Iñaki Merideño

Iñaki Merideño

  • Title: Vibro-acoustic characterization of railway wheels: application to sandwich-type constrained layer damping solutions
  • Defense Date: 01/07/2013
  • Directors: Nere Gil-Negrete and Javier Nieto
 

Abstract

The continuous advances in rail transportation has made it one of the most efficient forms of transportation today in terms of energy efficiency. Nevertheless, due to its expansion across the globe, environmental requirements have also become more stringent, especially those related to emitted noise. Along this line, an exhaustive study on predicting the amount of noise generated by trains and designing solutions for noise reduction found that among the various sources of noise, the railway wheel represents a major component. This attracted the interest of many researchers, and it has been concluded that increasing wheel damping is an effective method of reducing noise. In this sense, the concept damped wheel is equivalent to low-noise wheel.

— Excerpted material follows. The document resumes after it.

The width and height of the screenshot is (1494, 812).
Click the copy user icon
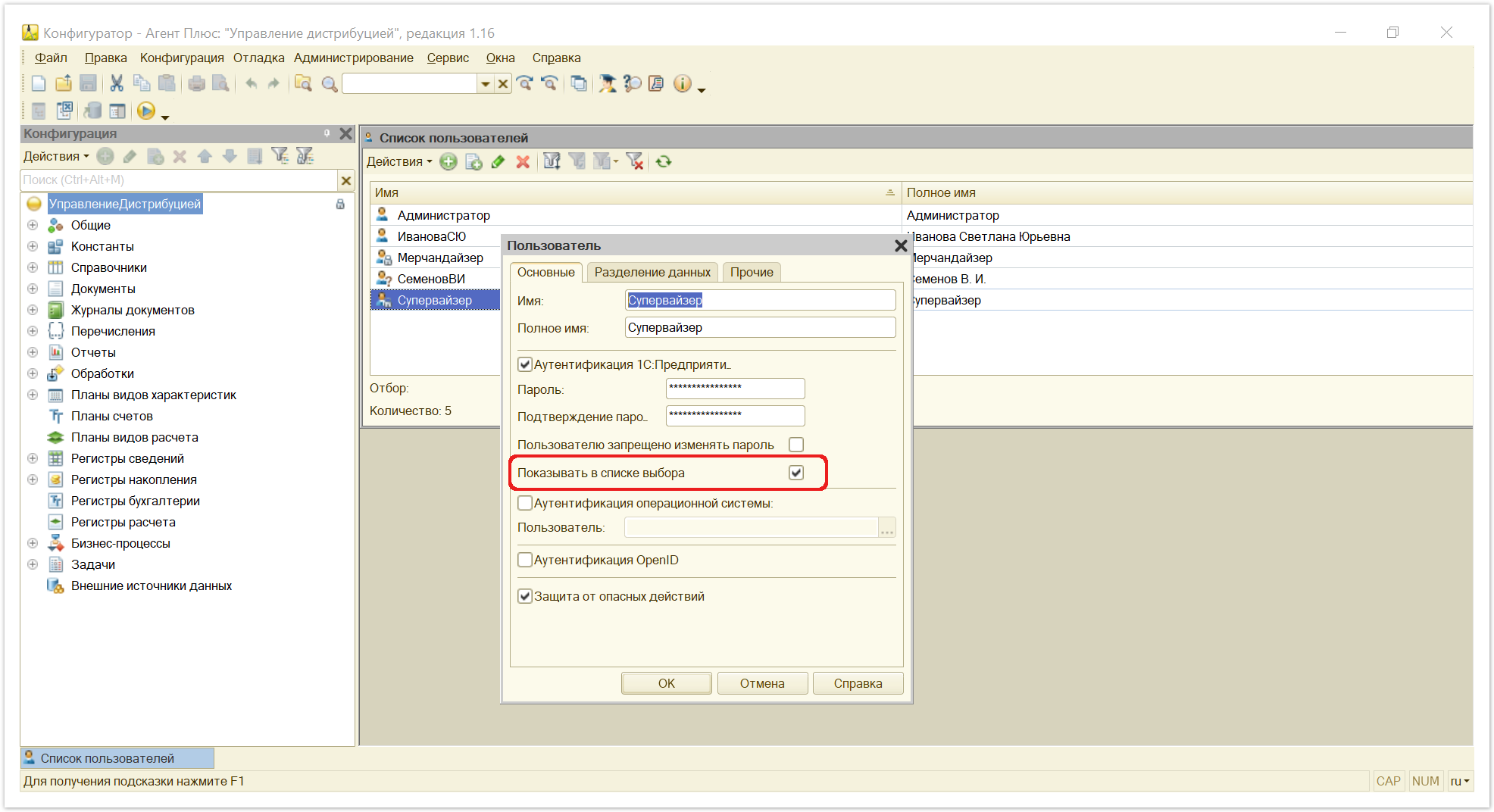474,161
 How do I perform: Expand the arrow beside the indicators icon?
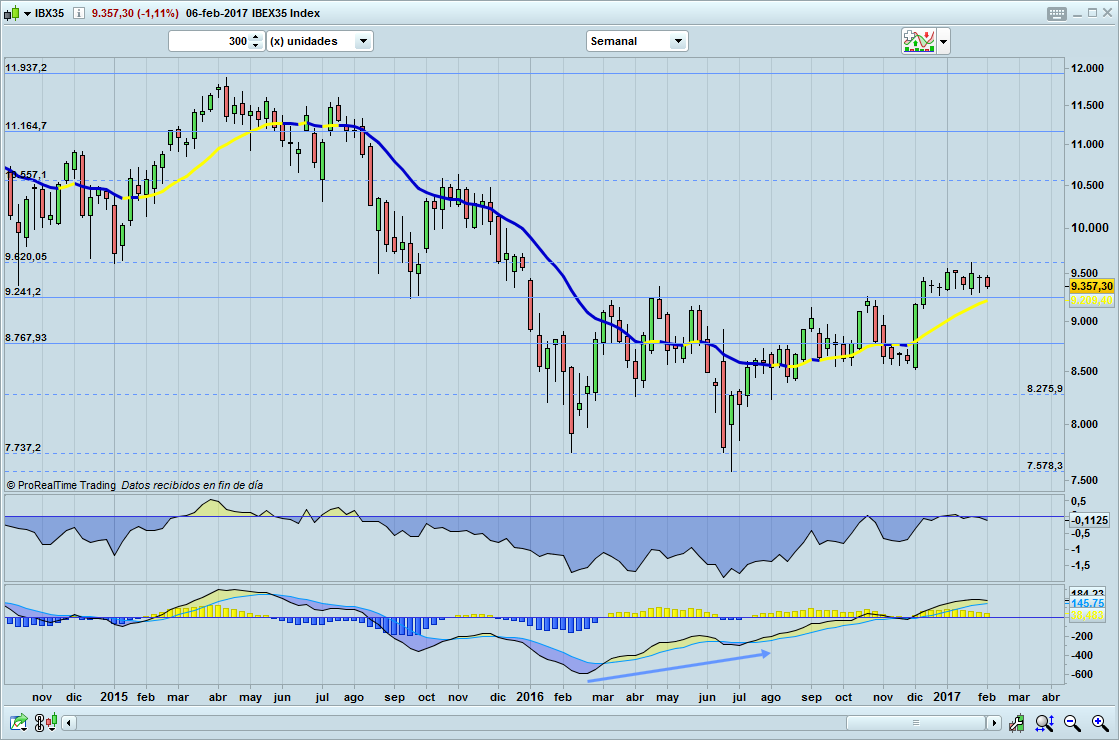coord(943,41)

This thesis focuses on developing a methodology for acoustically characterizing railway wheels, both with and without damping solutions. This methodology can serve as a flexible and computationally cheap tool that helps companies during the design stages of low-noise railway wheels.

Among the available damping solutions, the sandwich-type constrained layer damper presents a broader design application than other solutions, and it can be adapted to solve a wide range of noise problems. However, even though it is being used in operating railway wheels, an exhaustive study is missing. This thesis intends to fill this gap by carrying out a complete analysis of this solution, which involves understanding the damping mechanism, modeling it and determining the influence of the design parameters, and theoretically predicting its efficiency.

To that end, this thesis presents methodologies for (1) evaluating railway wheels without damping solutions, (2) numerically comparing different damping systems, (3) modeling and designing sandwich-type constrained layer damping solutions, and (4) theoretically predicting their effectiveness when they are attached to a railway wheel.